A similar use might be, we're looking at our list over there, we're just kind of curious. How many of these entries contain the letters? Tim, like in Timothy here. Maybe there are some Tims, we've got a few Timothys perhaps popping up. How many of those do we have? In that case, Tim is preceded by text is also followed by text. So in this example here, if we're doing a quick Count IF. We're looking in column A, and then within double quotes it's asterisk t i m asterisk double quote, and then we're done.
There are nine of them. And we could verify that with a quick use of filter. Just clicking within the data, use a filter, and then jumping into column A simply in the Search panel here, type tim and press Enter. And there's our list of all the Tims. There's actually one single Tim, and a lot of Timothys. But we've got nine entries there, and that's exactly what we found in our previous example. So, getting rid of the filter, going back to normal here. And viewing this once again. The asterisk on either side means ten preceded by and or followed by any number of different characters. So, you can also use this function in a more expansive way using Wildcard type symbol.

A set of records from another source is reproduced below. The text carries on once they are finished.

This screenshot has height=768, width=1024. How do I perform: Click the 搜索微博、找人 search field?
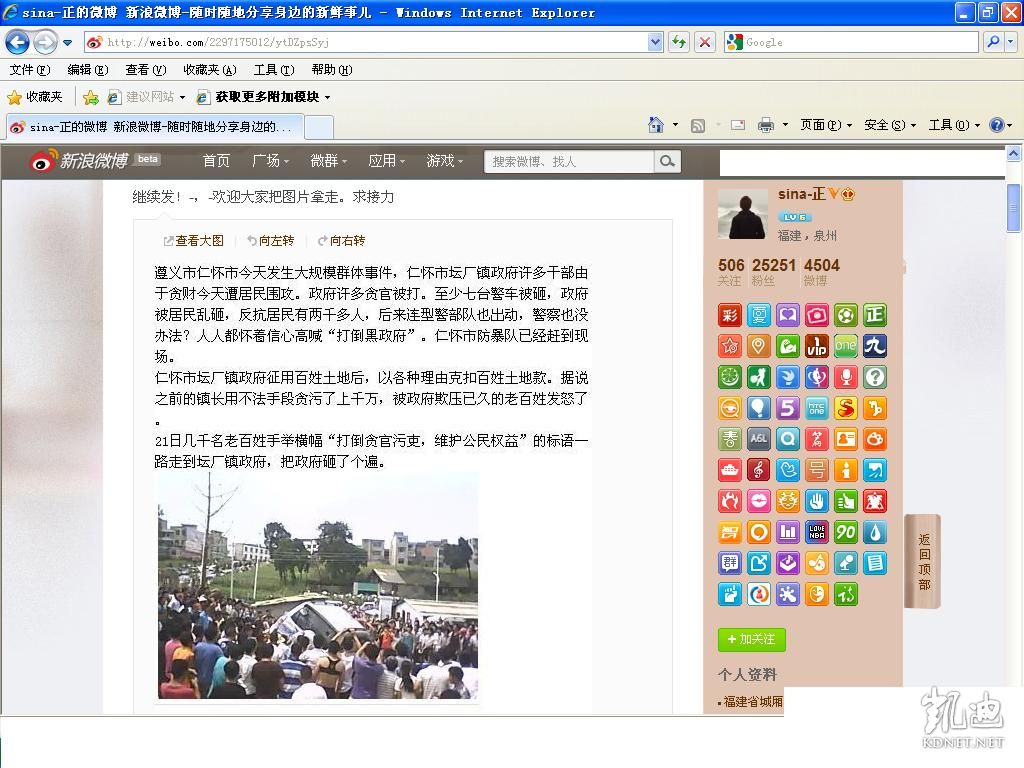point(569,161)
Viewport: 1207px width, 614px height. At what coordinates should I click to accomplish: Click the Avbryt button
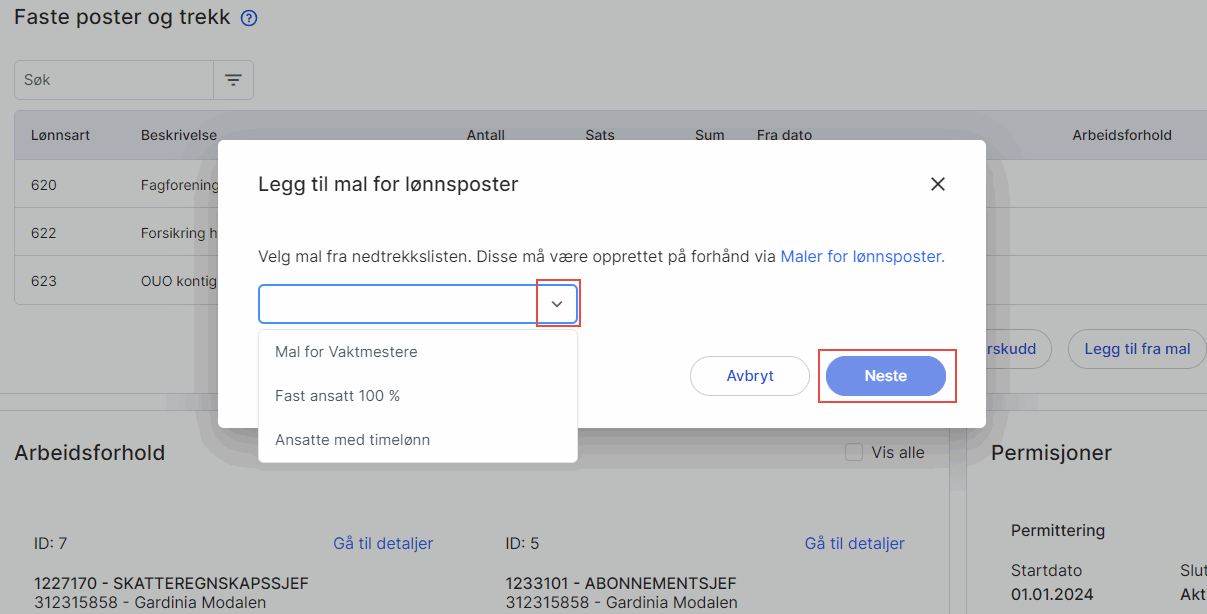coord(749,375)
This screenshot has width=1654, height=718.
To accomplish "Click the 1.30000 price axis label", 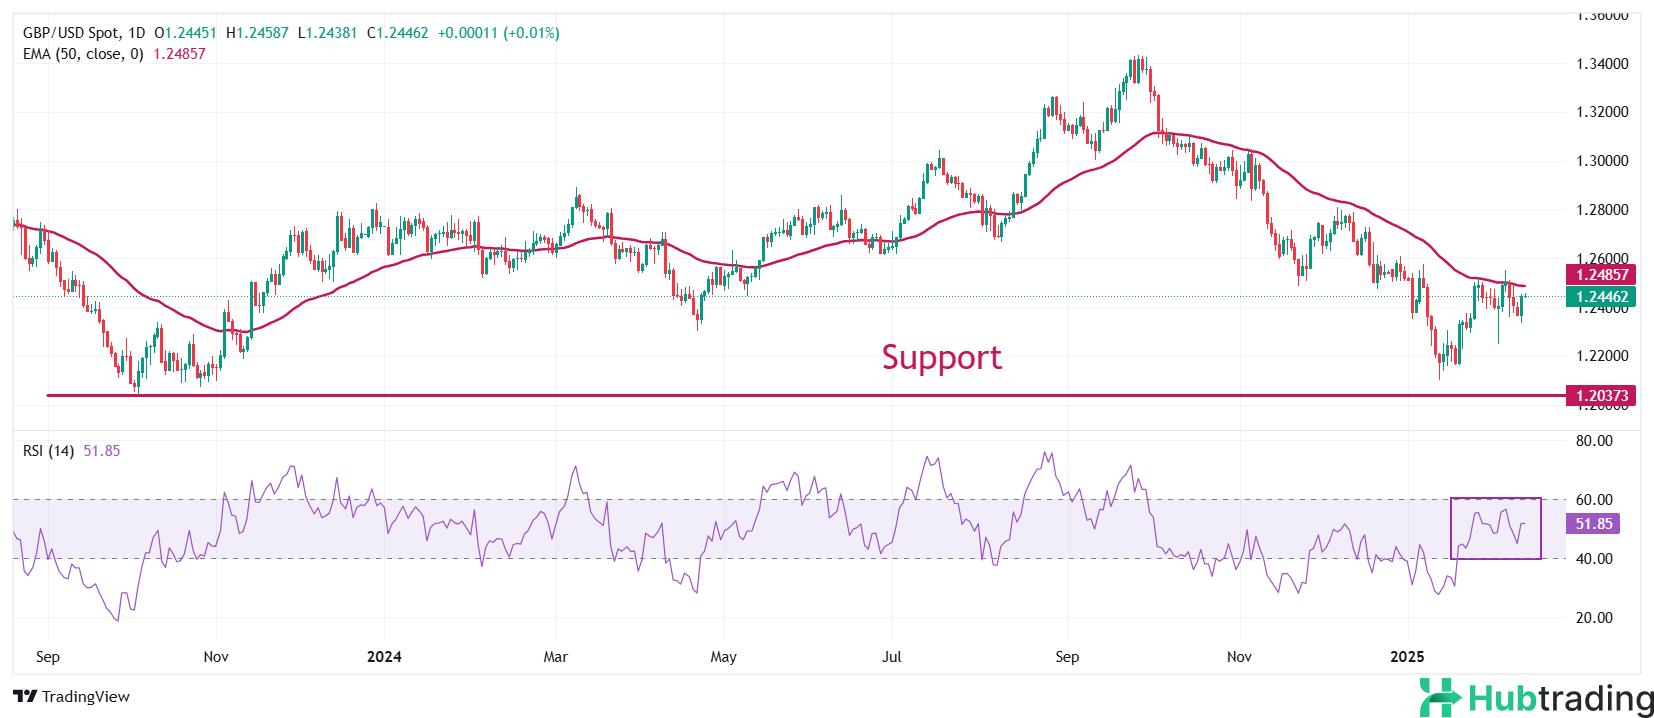I will pyautogui.click(x=1602, y=161).
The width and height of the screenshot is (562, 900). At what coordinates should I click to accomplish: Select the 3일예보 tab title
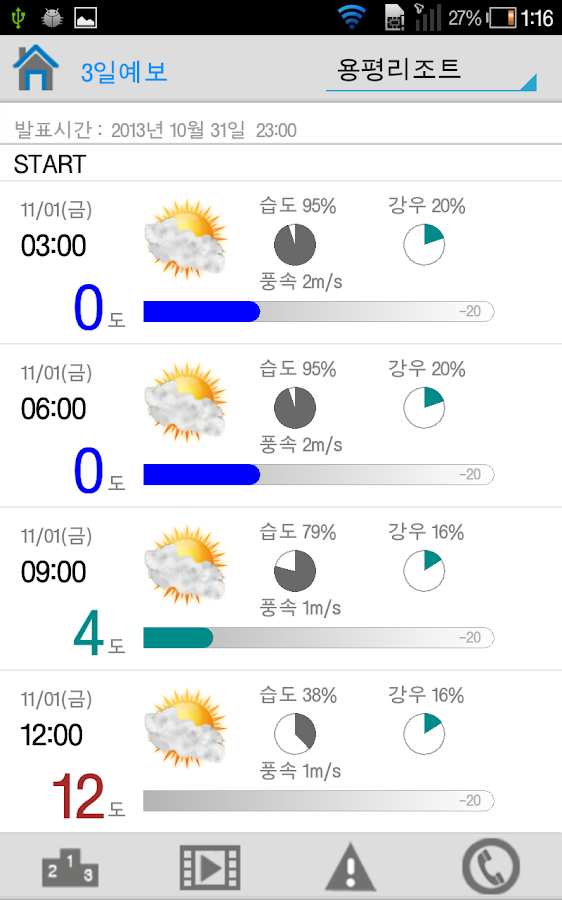tap(124, 72)
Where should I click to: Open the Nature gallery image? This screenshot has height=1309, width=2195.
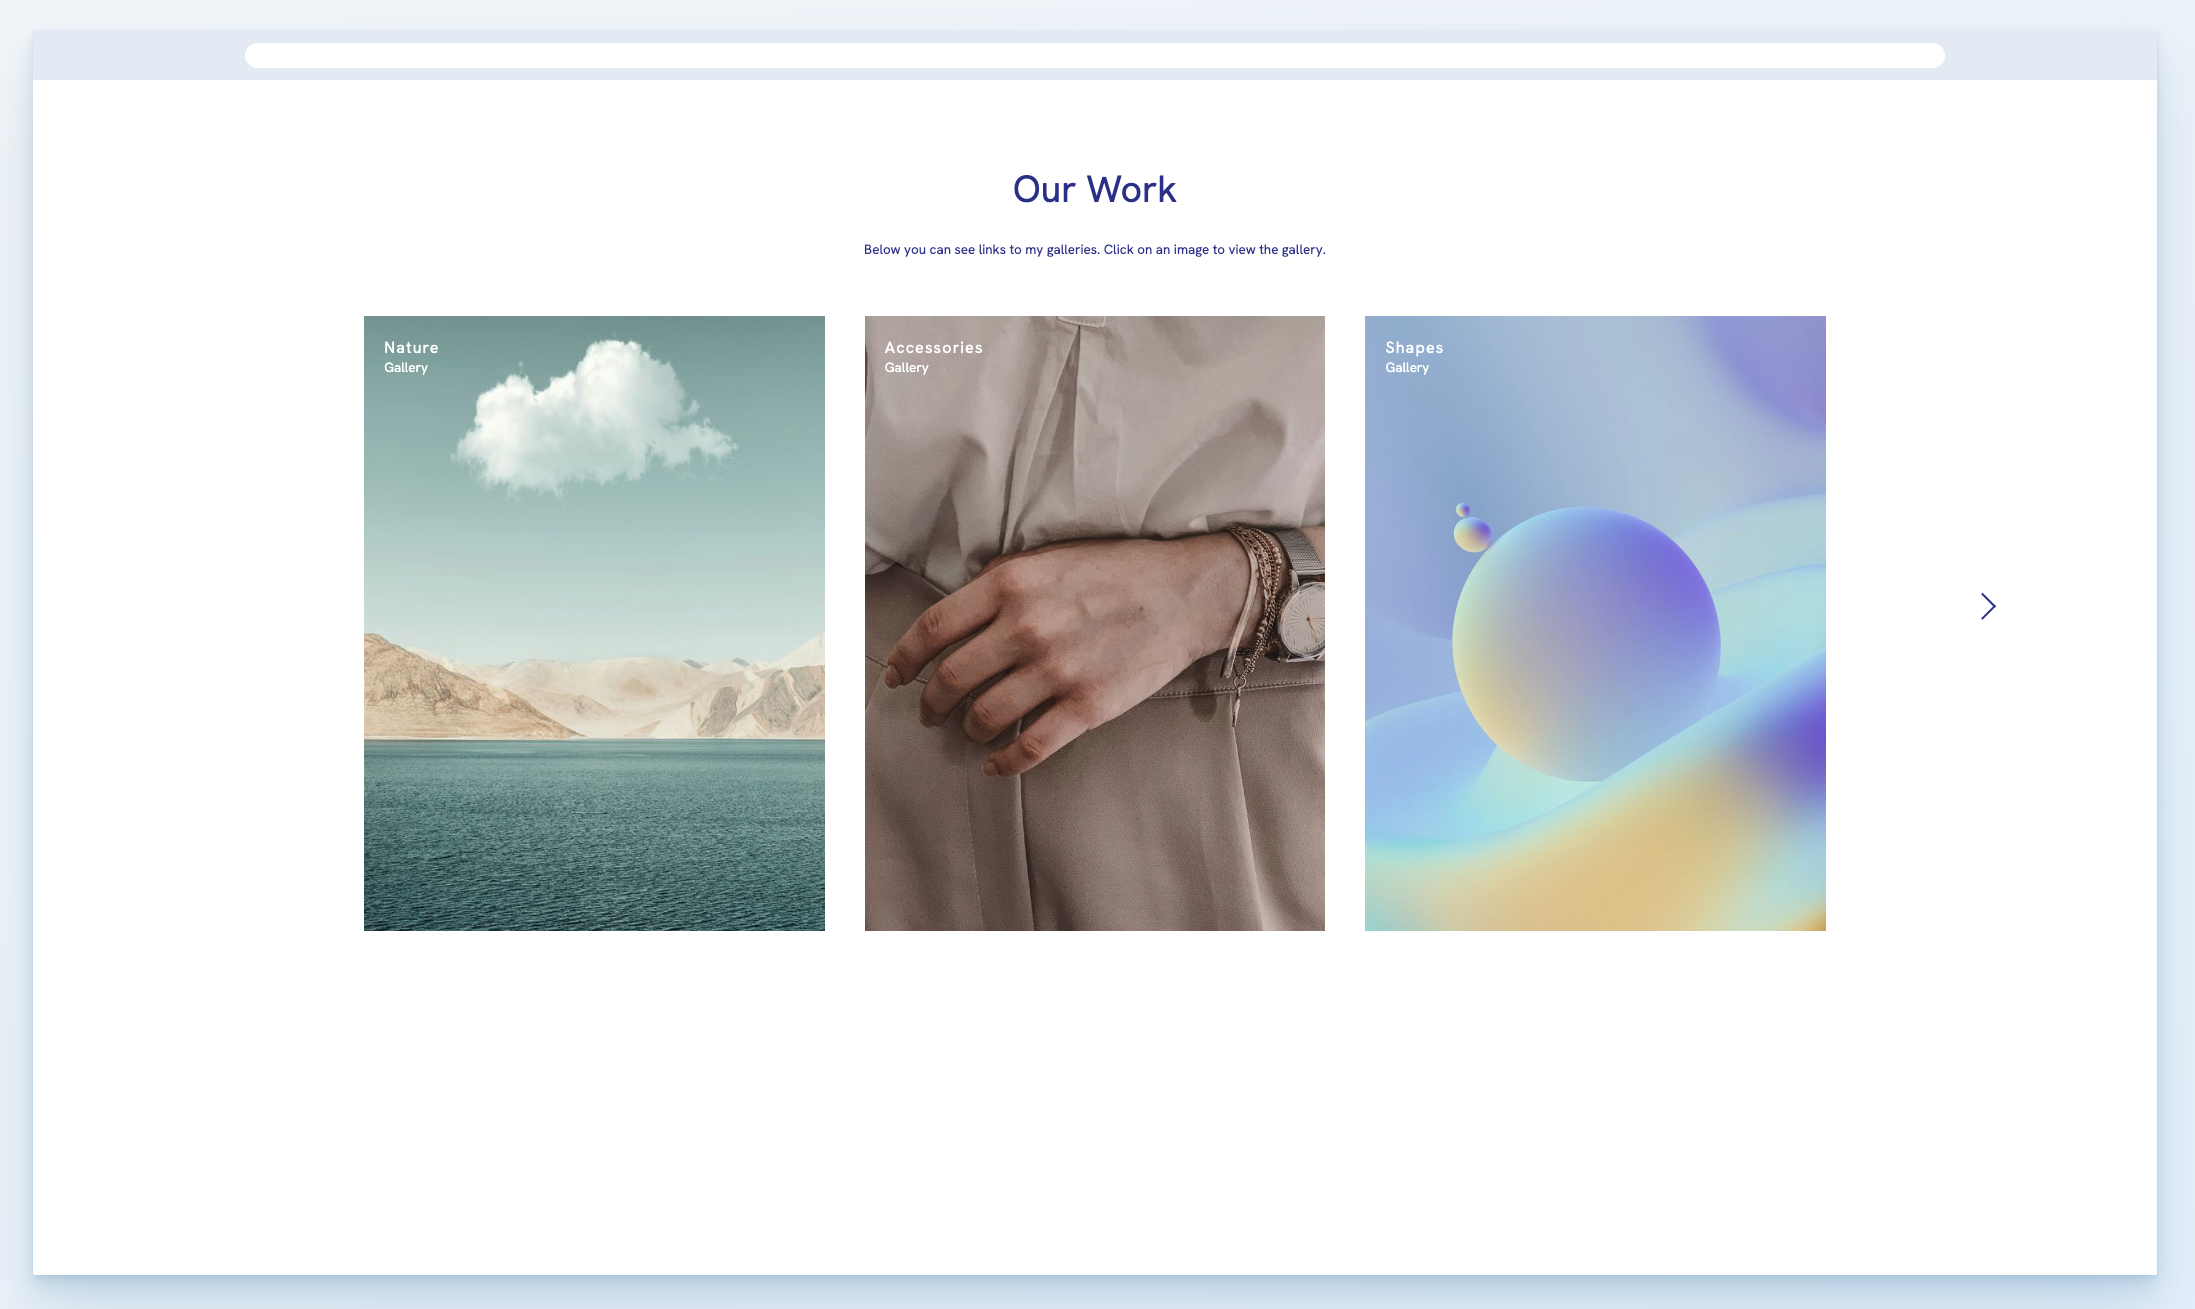[x=594, y=622]
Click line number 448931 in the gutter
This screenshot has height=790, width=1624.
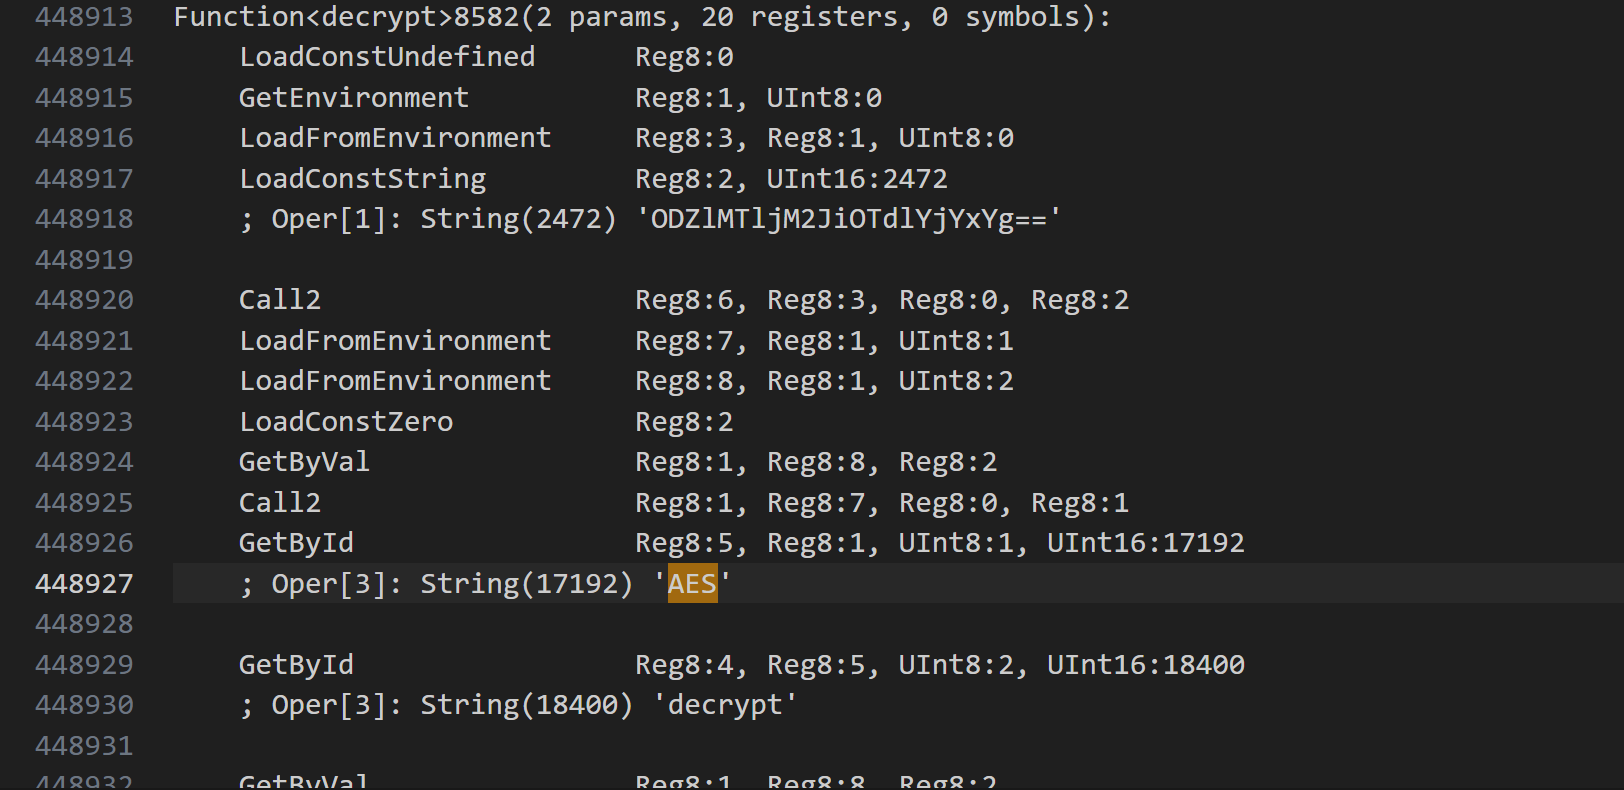(x=84, y=746)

Now the companion to Count IF is called Sum IF. The idea with Sum IF is we might start off in the same way, in other words, we're looking for people who are full-time. But Sum IF has an additional argument, a third argument that allows us to say, in effect. Once we've found the full-time people, comma, let's go get their salaries and add them. In other words What are we spending on salaries for full-time people? We're looking in column D to see how many of those entries are full-time. It comes out of cell L2 here and when we do find an entry that's full-time, we go to column H, take that value, let's add up the full-time salaries. There they are.
And we'll simply double-click to copy it down there. There are the salaries. Look at the bottom of the screen in the status bar, 41,653,876 then we should see the same number if we click column H. And there it is, identical. Keep in mind the status bar will vary if you right-click it and possibly check or uncheck some of the options found in this section here. I tend to leave them all checked. I don't always need them all. But any time you highlight two or more cells.
And that includes the view highlighted column. You will get totals at the bottom. And it's real handy, at times, to do cross verification. So, getting back to SumIF. For years in prior versions, there was a SumIF. There was a Count IF. But no AverageIF. And a lot of users kept saying, give us AverageIF. Finally they have. If you don't have an AverageIF, you've gotta take SumIF and divide it by CountIF. But it certainly is a lot more straightforward here to say, and in fact, let's get the average of salaries for full-time people.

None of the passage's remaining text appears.